Somethings are worth getting up at 5:45 a.m. for. Breakfast with Faye Wightman is one them. I didn’t have her all to myself, though. About fifty of us gathered in the Fraser Valley on a Monday morning for an AFP* breakfast to hear Faye, President and CEO of the Vancouver Foundation, speak about the things her mother has taught her about donor stewardship. Among other things, she spoke about knowing your donor, communicating clearly and the power of storytelling. Thinking back, what I remember most of Faye’s presentation are the stories she told, including this one:
An elderly woman, who looked like she had lived a hard life, lingered in a charity’s front entry. The receptionist started a conversation. The woman asked for directions to the nearest bus stop. It was a grey and rainy day in Vancouver, so the receptionist offered to call a taxi, but the woman insisted on taking the bus. The receptionist accompanied the woman to the lobby of the office tower and pointed her to the nearest bus stop. The woman buttoned her coat, hoisted her umbrella and disappeared into the crowd. Some time later the elderly woman returned. This time she came to make the charity the beneficiary of a staggeringly large legacy gift. She said the receptionist’s kindness had a lot to do with her decision to make the gift.
Stories are remarkable. We tell them and we re-tell them. For a charity, that’s golden. You want and need ambassadors and spokespeople in the community.
Stories are memorable. I am working on a short, 400-word project. I read the client’s draft last night. It’s a fast-moving narrative, covering lots of points and shares a sliver of a story. By morning, the points had blurred in my mind, but the story was vividly clear to me.
Stories can make us feel something. Chip and Dan Health in their book Made to Stick say, “…a credible idea makes people believe.

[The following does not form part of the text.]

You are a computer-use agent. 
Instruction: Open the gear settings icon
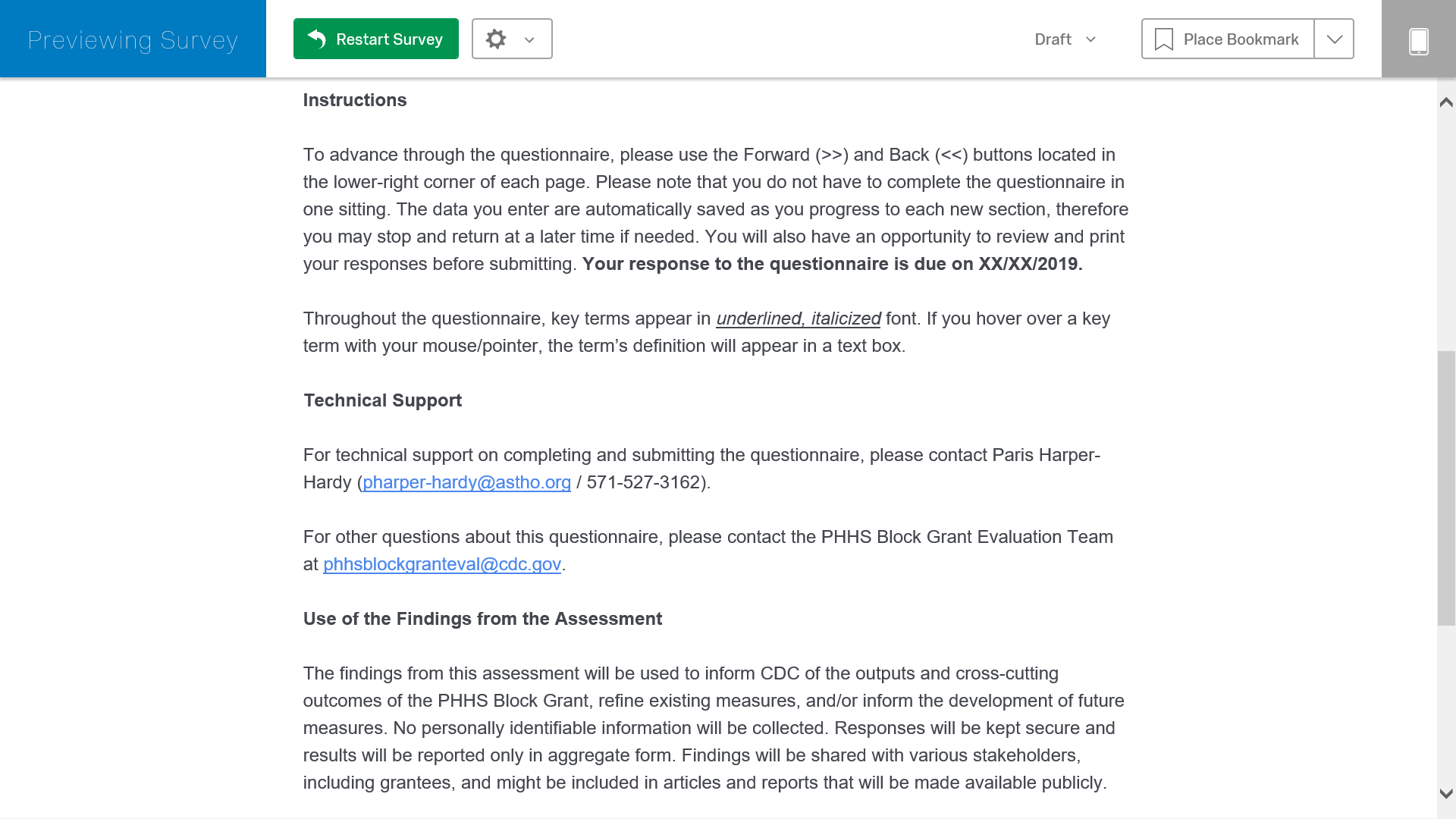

An emotional idea makes people care.” It doesn’t matter if we are rich or poor, intelligent or simple. Stories connect us human to human, heart to heart.
Stories teach us things. A story has the ability to convey complex, deep meaning in just a few sentences. Think about the teaching embedded in the story about the elderly woman and the receptionist.
Stories show impact. Few things can show impact like a story can. It’s one thing to say that a piece of medical equipment is lifesaving. It’s quite another thing to share the story of a young mother whose life has been saved because she had access to donor-funded equipment.
My advice: Tell lots of good stories when you make the case for your cause.
My question: Are you maximizing the power of storytelling to help bring about the change you want to see in the world?